- WORK REQUEST -
Write out an exact copy of the line containing "The image size is (647, 491)." and all lines that follow it in the data below, leaving out pictures.

++++ SUPPLIED RECORDS

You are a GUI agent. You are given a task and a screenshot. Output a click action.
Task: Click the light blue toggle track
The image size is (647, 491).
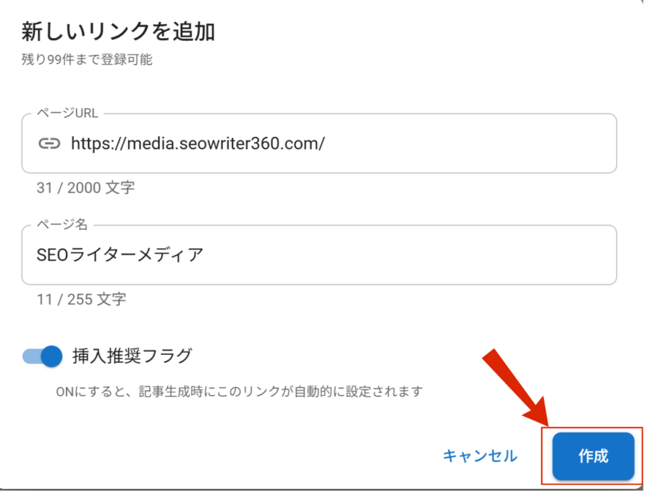point(32,357)
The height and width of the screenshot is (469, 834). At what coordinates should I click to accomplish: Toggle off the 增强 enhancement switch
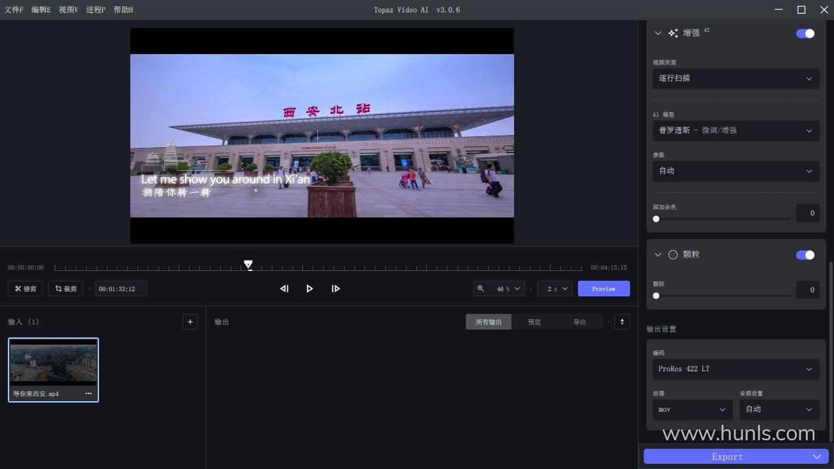[x=805, y=33]
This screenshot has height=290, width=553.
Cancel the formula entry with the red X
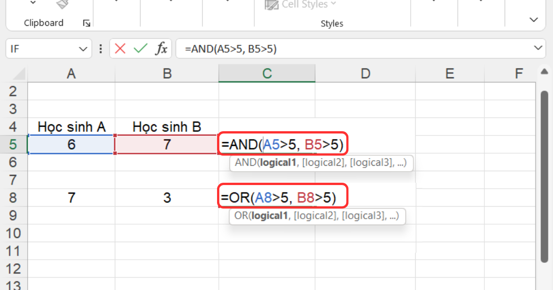click(120, 49)
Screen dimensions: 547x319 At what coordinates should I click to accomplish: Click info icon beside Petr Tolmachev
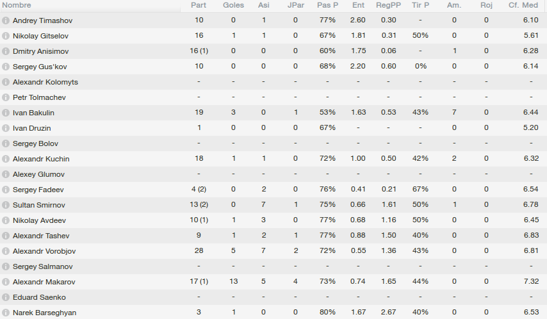[x=6, y=97]
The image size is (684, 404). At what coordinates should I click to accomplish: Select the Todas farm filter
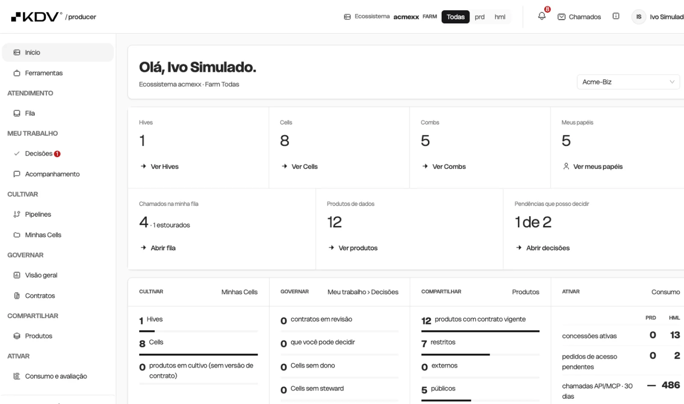[x=455, y=17]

++++++++

- REPLY TO THE TASK -
The image size is (647, 491).
point(32,357)
The height and width of the screenshot is (469, 834). At what coordinates should I click to accomplish: Toggle off the 增强 enhancement switch
[x=805, y=33]
This screenshot has height=290, width=553.
Cancel the formula entry with the red X
click(120, 49)
Screen dimensions: 547x319 At what coordinates should I click to accomplish: Click info icon beside Petr Tolmachev
[x=6, y=97]
The image size is (684, 404). At what coordinates should I click to accomplish: Select the Todas farm filter
[x=455, y=17]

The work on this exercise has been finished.